If we New Yorkers are anything, it’s blunt, and most of us have friends who have no problem calling us out when we say something stupid or arrogant. Apparently many of the superwealthy have no such luck.
“I am the only one who can make America truly great again,” ever-humble Donald Trump said last week when he announced his perennial fake run for the Republican presidential nomination.
Among his vows to restore America’s glory, Trump promised to fix our economy, which in GOP-speak means we working stiffs tighten our belts while the 1 percenters loosen theirs.
Much of the media played right along with The Donald. “He seems serious this time,” blared the online headline in the Detroit Free Press. Seriously? This isn’t about free publicity for the Trump brand?
While saving our great nation, Trump also graciously offered to make a pit stop in Hollywood to single-handedly save the “terrible, boring” Oscars next year, by hosting it himself. I’m not making this up.
But if you think such bluster is the exclusive domain of Republicans, think again.

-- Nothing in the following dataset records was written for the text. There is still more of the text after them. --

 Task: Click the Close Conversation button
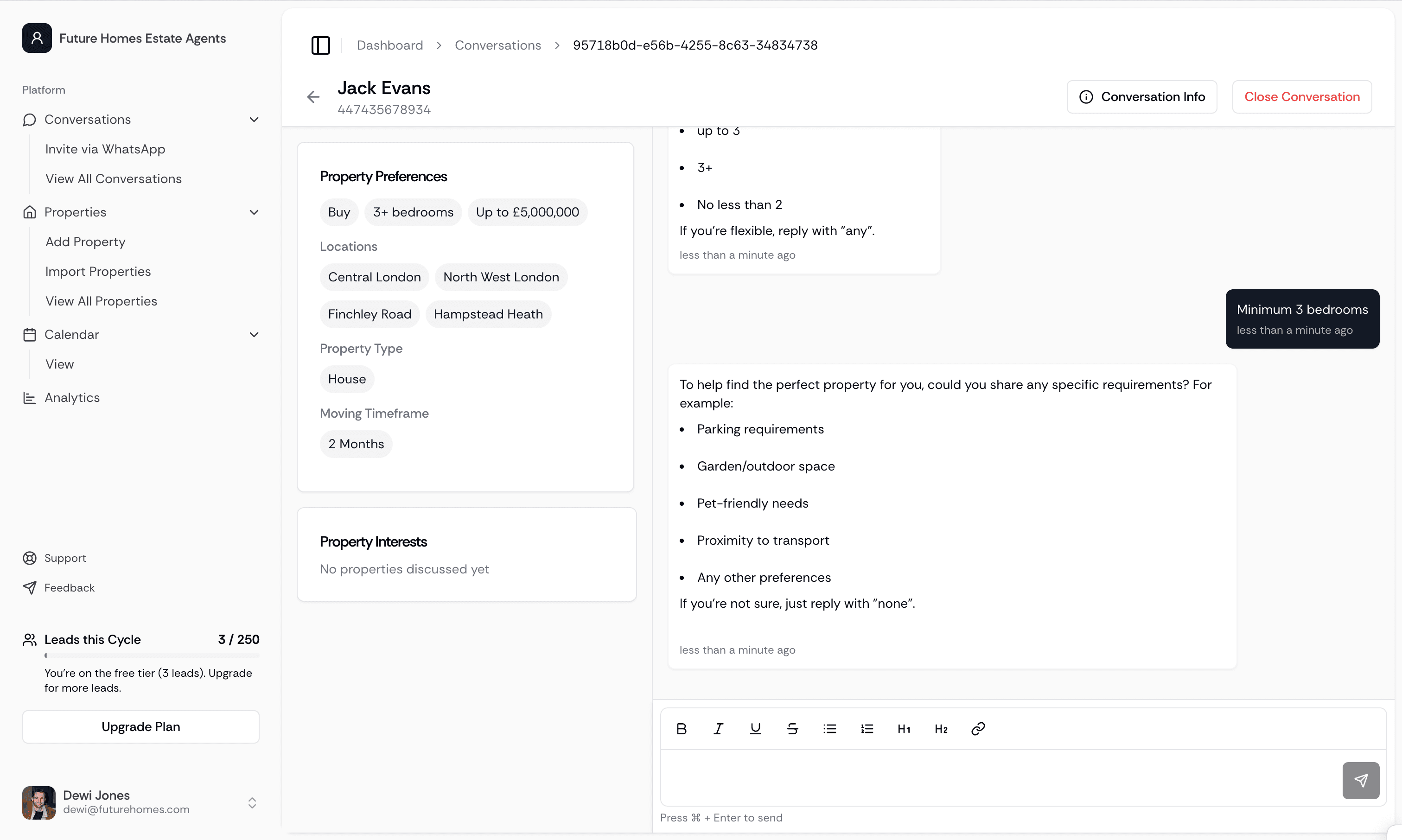1301,97
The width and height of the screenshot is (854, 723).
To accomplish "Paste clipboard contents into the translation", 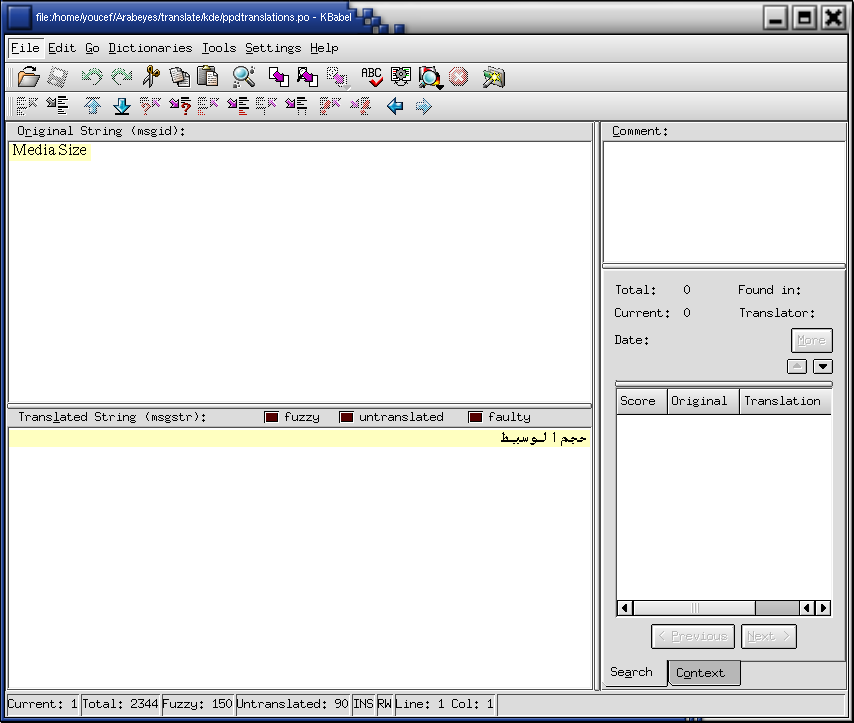I will [x=210, y=77].
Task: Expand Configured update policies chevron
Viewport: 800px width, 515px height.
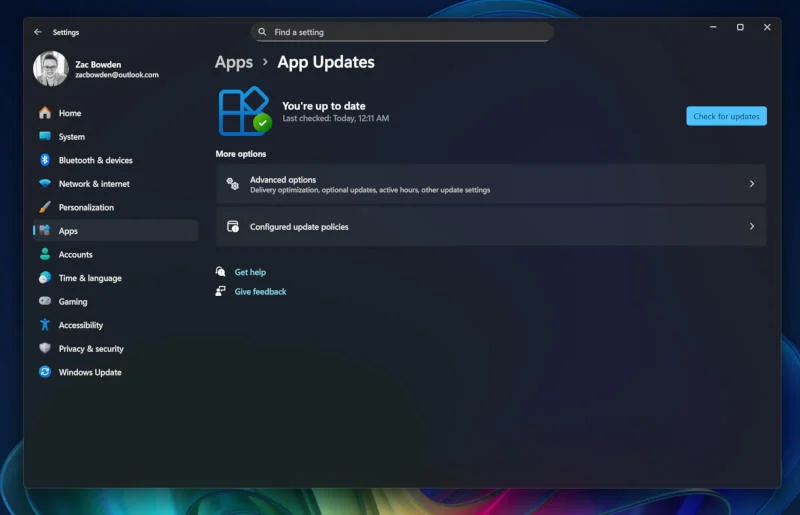Action: click(751, 227)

Real estate mogul and former Florida Democratic Senate candidate Jeff Greene made a fortune betting that people would default on their mortgages. He recently told Bloomberg News at the World Economic Forum in Davos, Switzerland, “America’s lifestyle expectations are far too high, and need to be adjusted so we have less things and a smaller, better existence.”
Greene said that right after flying his wife, children and two nannies to Davos for the week on a private jet, according to Bloomberg.
Back here on the subway, you say your wages are frozen and fares went up again? Yet you still want to watch cable and eat three meals a day? Selfish! Why don’t you listen to Greene, the man who lives in a modest, 35,000-square-foot abode in Palm Beach, Florida, while trying to unload his 12-bedroom, 23-bathroom mansion in Beverly Hills for a mere $195 million?
Don’t you feel lucky such privileged jet-setters are so concerned with saving America that they take the time to explain that the best way is for us to think small?